**Task requirements**
Keeping every word in place, write out the entries that come next.

**Data records**
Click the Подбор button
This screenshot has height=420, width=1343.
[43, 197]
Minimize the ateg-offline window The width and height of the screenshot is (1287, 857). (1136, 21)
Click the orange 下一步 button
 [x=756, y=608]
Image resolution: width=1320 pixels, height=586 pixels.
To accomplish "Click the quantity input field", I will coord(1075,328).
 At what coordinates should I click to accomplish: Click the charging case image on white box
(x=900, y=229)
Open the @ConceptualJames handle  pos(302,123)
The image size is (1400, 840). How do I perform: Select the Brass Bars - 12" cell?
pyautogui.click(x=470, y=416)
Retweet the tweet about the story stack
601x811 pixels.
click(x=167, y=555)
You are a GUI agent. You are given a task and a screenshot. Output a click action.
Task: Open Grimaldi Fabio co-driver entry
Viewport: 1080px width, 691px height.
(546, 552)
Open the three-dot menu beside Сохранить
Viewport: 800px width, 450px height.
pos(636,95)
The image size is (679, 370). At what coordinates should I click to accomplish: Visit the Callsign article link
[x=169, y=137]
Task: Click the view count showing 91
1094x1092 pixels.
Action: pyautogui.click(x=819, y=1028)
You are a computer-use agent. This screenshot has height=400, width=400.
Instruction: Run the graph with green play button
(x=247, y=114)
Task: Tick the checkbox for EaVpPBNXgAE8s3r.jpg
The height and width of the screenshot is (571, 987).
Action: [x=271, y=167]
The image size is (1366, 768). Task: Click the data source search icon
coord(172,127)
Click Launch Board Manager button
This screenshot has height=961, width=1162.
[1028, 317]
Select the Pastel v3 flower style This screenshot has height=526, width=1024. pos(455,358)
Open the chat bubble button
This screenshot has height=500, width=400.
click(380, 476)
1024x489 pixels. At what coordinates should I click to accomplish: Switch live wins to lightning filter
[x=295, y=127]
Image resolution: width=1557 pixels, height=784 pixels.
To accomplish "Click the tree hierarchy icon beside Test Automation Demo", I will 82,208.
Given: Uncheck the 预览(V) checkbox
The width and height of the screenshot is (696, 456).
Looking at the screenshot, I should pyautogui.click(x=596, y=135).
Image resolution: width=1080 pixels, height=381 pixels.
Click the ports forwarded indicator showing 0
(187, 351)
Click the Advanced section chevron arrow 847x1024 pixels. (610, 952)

**Answer for the task**
Click the Подбор button
This screenshot has height=420, width=1343.
[43, 197]
Minimize the ateg-offline window The width and height of the screenshot is (1287, 857). (1136, 21)
Click the orange 下一步 button
 [x=756, y=608]
Image resolution: width=1320 pixels, height=586 pixels.
To accomplish "Click the quantity input field", I will coord(1075,328).
 At what coordinates should I click to accomplish: Click the charging case image on white box
(x=900, y=229)
Open the @ConceptualJames handle  pos(302,123)
The image size is (1400, 840). How do I perform: Select the Brass Bars - 12" cell?
pyautogui.click(x=470, y=416)
Retweet the tweet about the story stack
601x811 pixels.
click(x=167, y=555)
You are a GUI agent. You are given a task and a screenshot. Output a click action.
Task: Open Grimaldi Fabio co-driver entry
Viewport: 1080px width, 691px height.
(546, 552)
Open the three-dot menu beside Сохранить
Viewport: 800px width, 450px height.
pos(636,95)
The image size is (679, 370). At what coordinates should I click to accomplish: Visit the Callsign article link
[x=169, y=137]
Task: Click the view count showing 91
1094x1092 pixels.
Action: pyautogui.click(x=819, y=1028)
You are a computer-use agent. This screenshot has height=400, width=400.
Instruction: Run the graph with green play button
(x=247, y=114)
Task: Tick the checkbox for EaVpPBNXgAE8s3r.jpg
The height and width of the screenshot is (571, 987).
Action: [x=271, y=167]
The image size is (1366, 768). Task: Click the data source search icon
coord(172,127)
Click Launch Board Manager button
This screenshot has height=961, width=1162.
[1028, 317]
Select the Pastel v3 flower style This screenshot has height=526, width=1024. pos(455,358)
Open the chat bubble button
This screenshot has height=500, width=400.
click(380, 476)
1024x489 pixels. At what coordinates should I click to accomplish: Switch live wins to lightning filter
[x=295, y=127]
Image resolution: width=1557 pixels, height=784 pixels.
To accomplish "Click the tree hierarchy icon beside Test Automation Demo", I will 82,208.
Given: Uncheck the 预览(V) checkbox
The width and height of the screenshot is (696, 456).
Looking at the screenshot, I should pyautogui.click(x=596, y=135).
Image resolution: width=1080 pixels, height=381 pixels.
Click the ports forwarded indicator showing 0
(187, 351)
Click the Advanced section chevron arrow 847x1024 pixels. (610, 952)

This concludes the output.